In a previous study, we found that noise in PEM Flex images decreased only slowly as the activity concentration was increased above 2 kBq/mL, which is roughly one-half of the concentration expected in a typical patient when using the standard injection and uptake protocol (15). That study also showed a slow decrease in detection sensitivity with lowered image count density, with sensitivity remaining above 90% for a lesion diameter of 7.8 mm or more for image noise corresponding to Ainj down to 100 MBq. Furthermore, specificity was 98% for all activities tested (46–370 MBq), suggesting that statistical noise texture alone does not lead to false-positive findings. One limitation of the phantom study was uniform activity in the background; normal breast 18F-FDG uptake varies with tissue type, creating a heterogeneous background (16).

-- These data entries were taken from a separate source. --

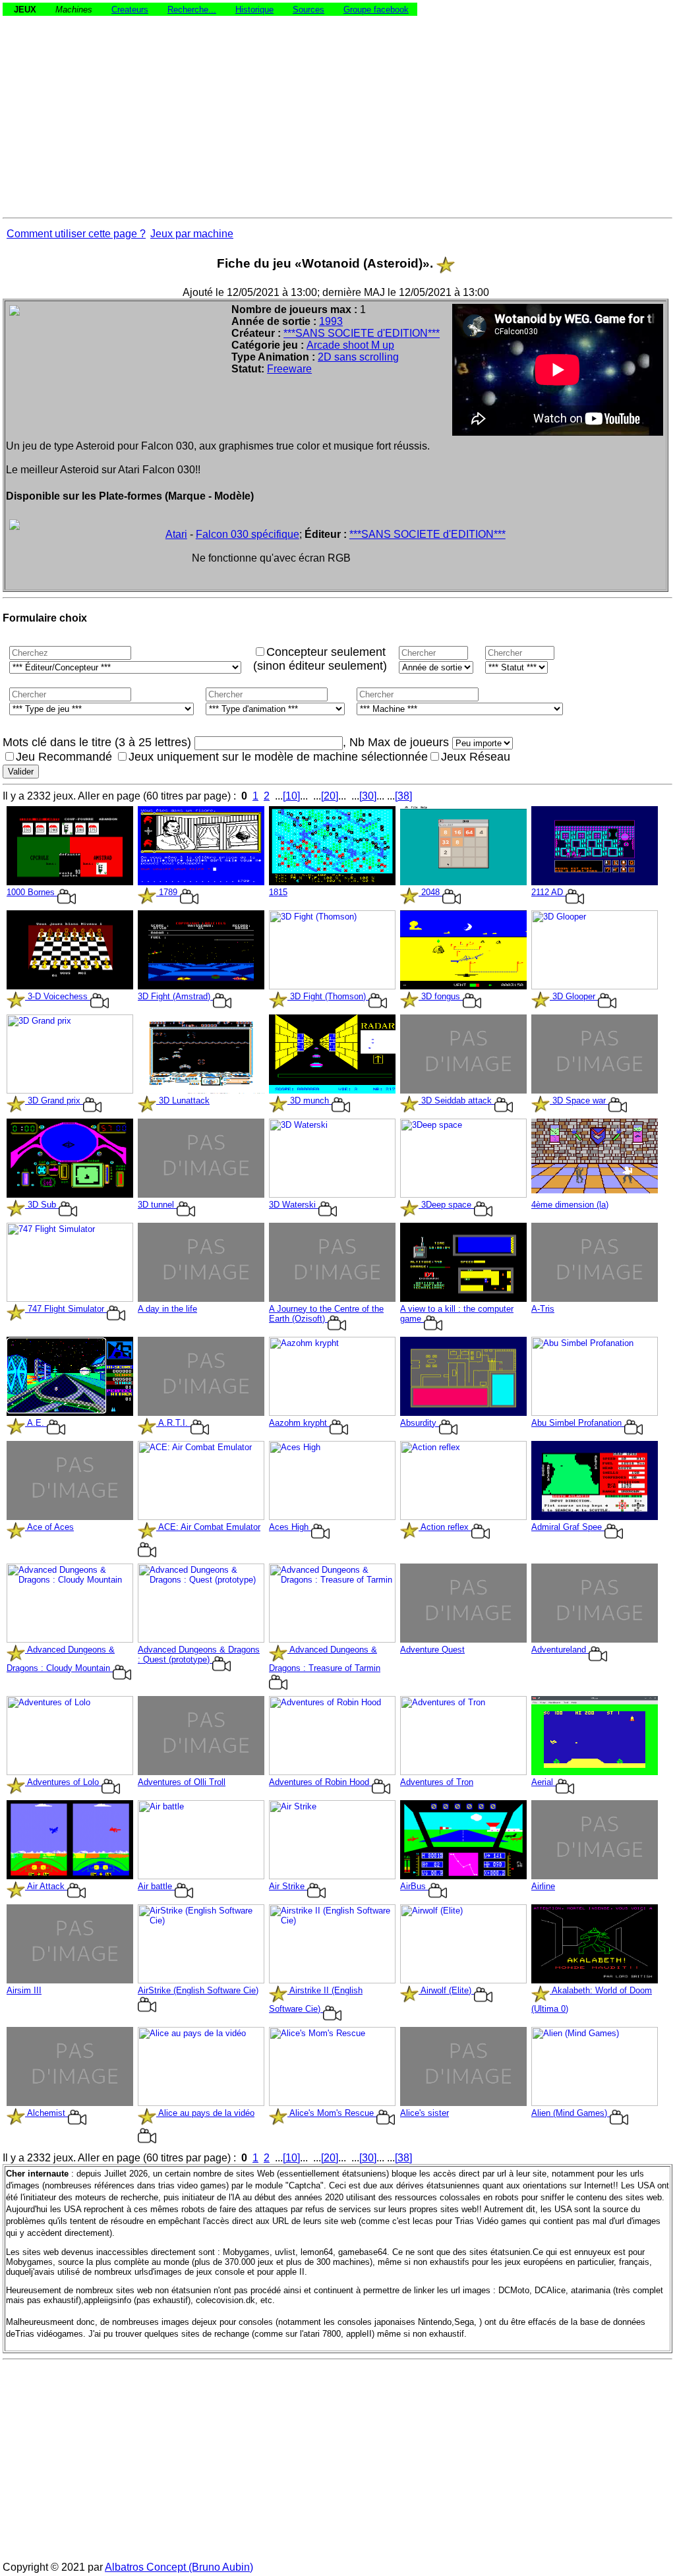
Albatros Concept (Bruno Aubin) (179, 2567)
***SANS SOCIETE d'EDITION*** (361, 333)
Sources (308, 10)
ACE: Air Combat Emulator (208, 1527)
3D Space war (579, 1100)
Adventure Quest (432, 1649)
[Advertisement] (337, 108)
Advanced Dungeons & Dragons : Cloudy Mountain (61, 1659)
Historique (254, 10)
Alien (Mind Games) (570, 2113)
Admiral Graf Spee (567, 1527)
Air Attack (46, 1886)
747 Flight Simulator (66, 1309)
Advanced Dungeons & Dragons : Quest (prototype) (199, 1654)
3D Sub (42, 1205)
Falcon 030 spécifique (247, 534)
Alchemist (46, 2113)
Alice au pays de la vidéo (205, 2113)
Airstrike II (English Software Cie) (316, 1999)
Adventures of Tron (436, 1782)
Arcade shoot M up (350, 345)
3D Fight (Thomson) (327, 996)
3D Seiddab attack (456, 1100)
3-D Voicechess (57, 996)
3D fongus (441, 996)
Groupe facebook (376, 10)
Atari (176, 534)
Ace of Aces (49, 1527)
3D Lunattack (183, 1100)
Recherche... (191, 10)
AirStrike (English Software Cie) (198, 1990)
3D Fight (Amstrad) (175, 996)
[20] (329, 796)
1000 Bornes (32, 892)
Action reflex (445, 1527)
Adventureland (560, 1649)
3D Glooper (574, 996)
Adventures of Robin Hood (320, 1782)
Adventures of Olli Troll (181, 1782)
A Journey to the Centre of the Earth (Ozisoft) (326, 1314)
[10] (291, 796)
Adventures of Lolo (63, 1782)
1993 (331, 321)
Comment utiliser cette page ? (76, 233)
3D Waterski (293, 1205)
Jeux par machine (191, 233)
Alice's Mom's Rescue (331, 2113)
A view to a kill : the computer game (457, 1314)
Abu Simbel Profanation (577, 1423)
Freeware (289, 368)
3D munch (309, 1100)
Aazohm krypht (299, 1423)
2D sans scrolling (358, 357)
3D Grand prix (54, 1100)
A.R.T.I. (173, 1423)
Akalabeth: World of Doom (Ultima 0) (591, 1999)
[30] (367, 796)
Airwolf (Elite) (446, 1990)
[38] (403, 796)
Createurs (129, 10)
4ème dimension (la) (569, 1205)
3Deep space (446, 1205)
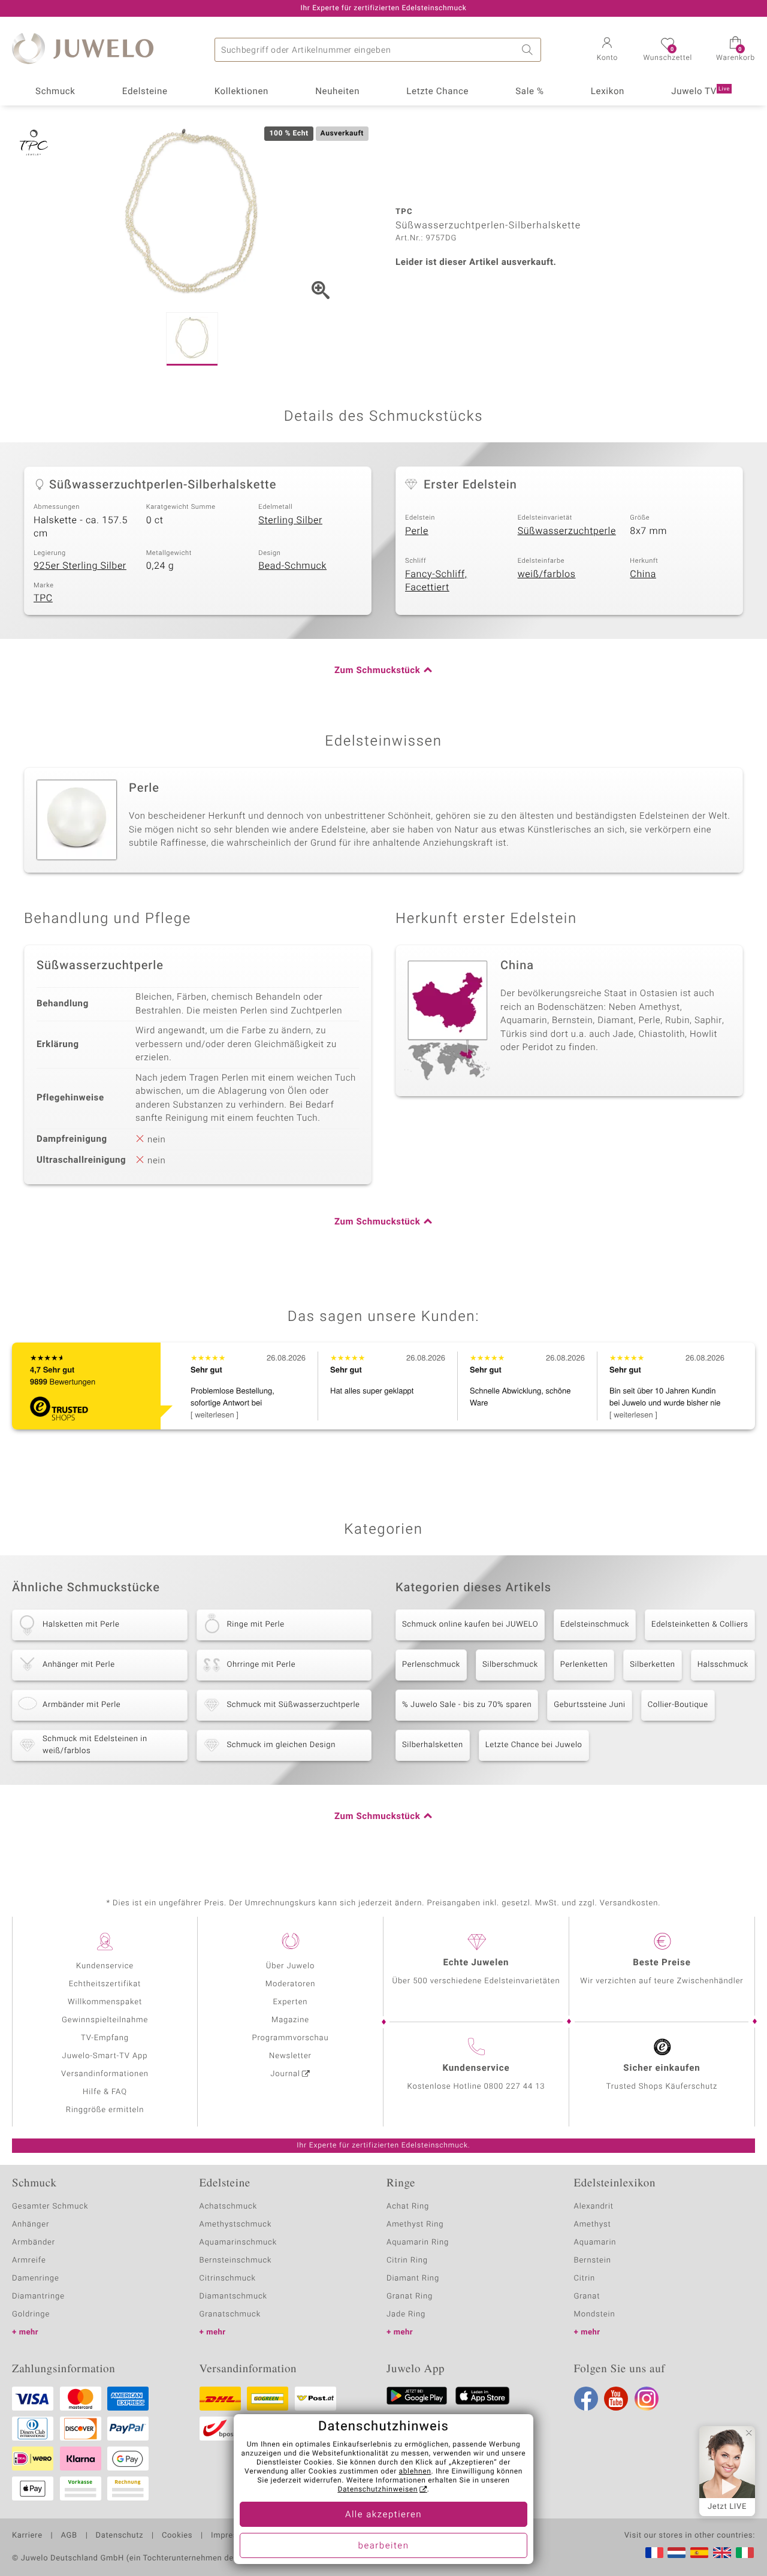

In the present study, our goal was to evaluate the effect of lowering Ainj on the interpretation of PEM images. To study this, we investigated lesion detection sensitivity and specificity on PEM images with different image count levels corresponding to conventional and reduced Ainj. We repeated the analysis for images acquired at 2 postinjection time points.
MATERIALS AND METHODS
Patient Cohort
This study was approved by an institutional review board and was Health Insurance Portability and Accountability Act compliant. Consecutive patients who met the study criteria and provided informed written consent were imaged with the PEM Flex between August 2010 and October 2012. We enrolled 30 patients: 10 each with invasive ductal carcinoma (IDC), invasive lobular carcinoma (ILC), and ductal carcinoma in situ (DCIS). For the first 5 patients of each pathology, we used an equivalent of our standard PEM protocol. The second half of the study used one-half of the injected activity. For this study, we used a lower dose equivalent alternative to our standard PEM protocol as described below.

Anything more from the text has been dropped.